What is this book about? It is about the taking of collateral, all of it, the
end game of this globally synchronous debt accumulation super cycle.
This is being executed by long-planned, intelligent design, the audacity
and scope of which is difficult for the mind to encompass. Included are
all financial assets, all money on deposit at banks, all stocks and bonds,
and hence, all underlying property of all public corporations, including
all inventories, plant and equipment, land, mineral deposits, inventions
and intellectual property. Privately owned personal and real property
financed with any amount of debt will be similarly taken, as will the
assets of privately owned businesses, which have been financed with
debt. If even partially successful, this will be the greatest conquest and
subjugation in world history.

Comments 1 - 8 of 8        Search these comments

1   AmericanKulak   2023 Sep 28, 6:42pm  

Deutsche Bank and Greece
2   fdhfoiehfeoi   2023 Sep 29, 7:36am  

This is the endgame of central banking. If you want just those potential scenarios, Griffin outlines it in a single chapter of his 500 page book. Just reading about this guys early career gives me stress. I've put in the extra effort a few times at various companies, and it's NEVER been worthwhile. I don't care much more money I would have made, my family is too important.
3   1337irr   2023 Sep 29, 7:38am  

Revelation?
5   Patrick   2024 Jun 30, 7:45am  

When I worked at Schwab, I was disturbed to learn that the brokerage can lend out your stock to short sellers without your permission. In fact, that's the normal situation. Your stock simply is not there. It was lent out so the brokerage can make interest off of the short sellers.

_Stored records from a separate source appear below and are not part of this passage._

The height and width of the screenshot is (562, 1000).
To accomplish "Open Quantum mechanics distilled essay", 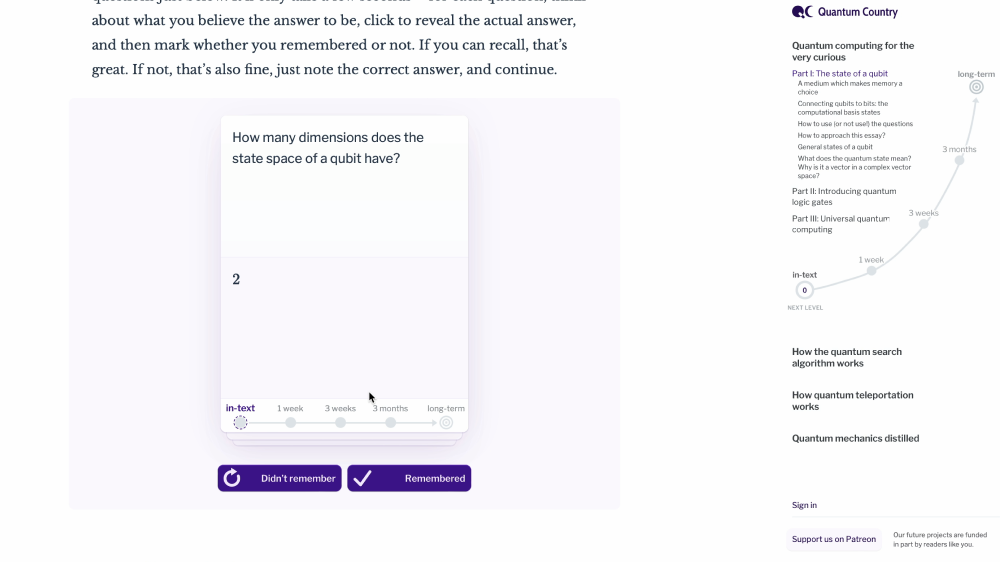I will [855, 438].
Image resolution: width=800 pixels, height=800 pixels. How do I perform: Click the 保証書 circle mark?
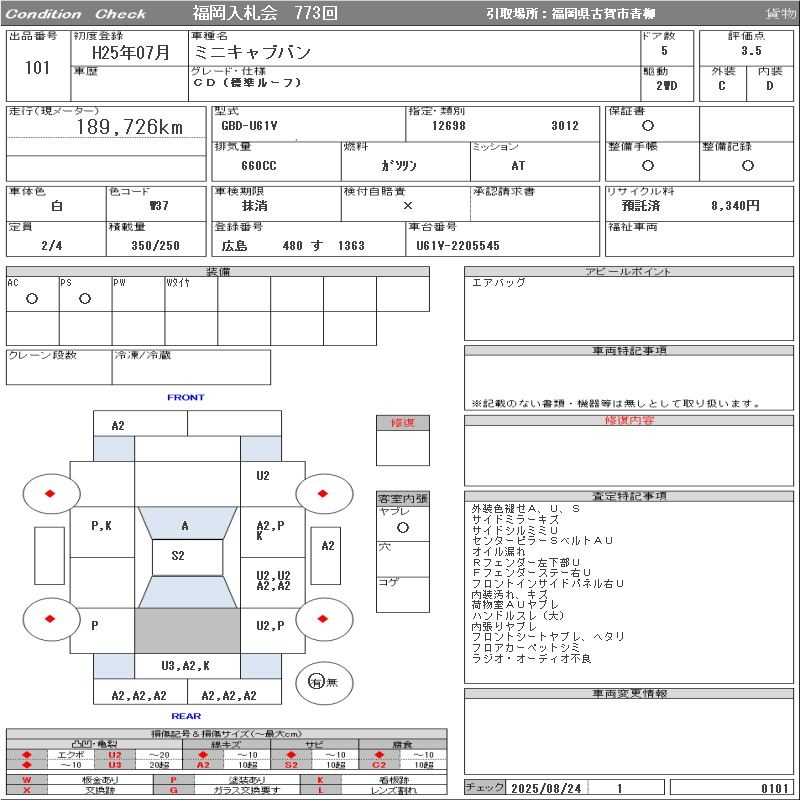point(648,126)
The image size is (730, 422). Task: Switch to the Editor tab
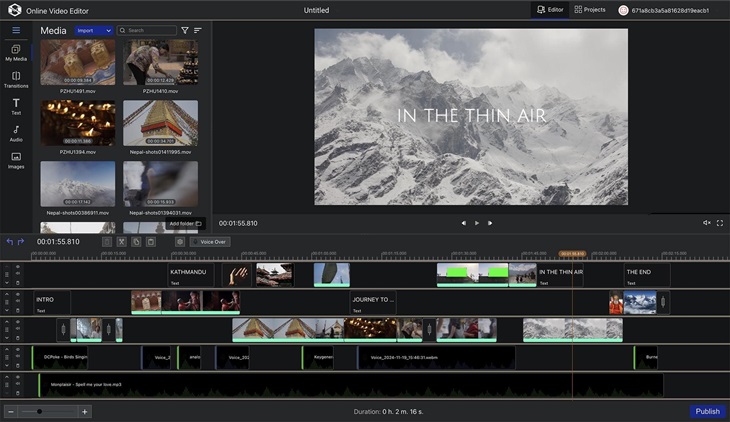pos(550,10)
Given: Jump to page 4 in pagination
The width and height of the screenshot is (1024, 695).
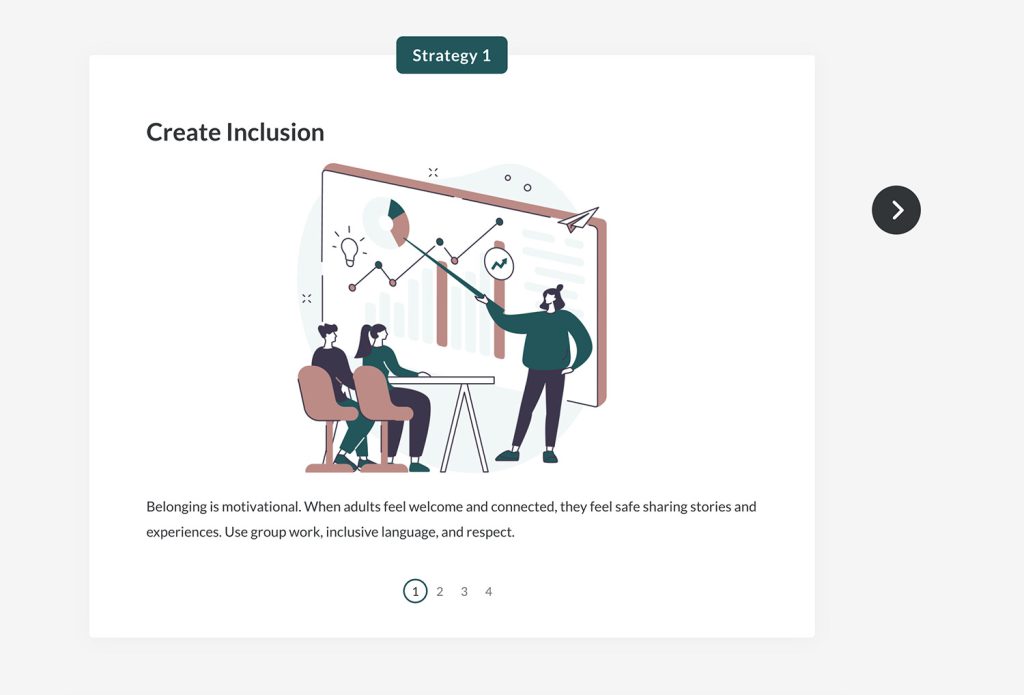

So the brokerage has a debt to you. It owes you your stock when you ask for it. When you want to sell it, the brokerage has to come up with those shares on the spot, put them in your account, and sell them for you.

But what if the people they lent the stock out to cannot give it back because they are bankrupt? It's like a bank run at that point.

One thing you can do in theory is to get physical paper shares mailed to you. Then you really do have them. The brokerage doesn't like that at all, because then they can't lend them out, so they'll charge you a fee to do it. Not even sure it's still possible. Anyone ever do that?

But in the event of such a run, the shares may lose most of their value anyway. Or who knows, maybe they will go up in value because of the shortage of real shares rather than mere promises of shares.
6   SoTex   2024 Jun 30, 8:07am  

Patrick says

Not even sure it's still possible


I'm really not sure but I've read that it's not possible anymore. In fact, I may have read that in the book quoted in this thread.
7   DemocratsAreTotallyFucked   2024 Jun 30, 8:13am  

Patrick says

One thing you can do in theory is to get physical paper shares mailed to you.


No more. Legally you only have what is called 'beneficial ownership' of such assets.
8   SoTex   2024 Jun 30, 8:42am  

I think you can convert a retirement fund into gold and self custody though. Or to a bank account you own to use to buy stuff like real estate.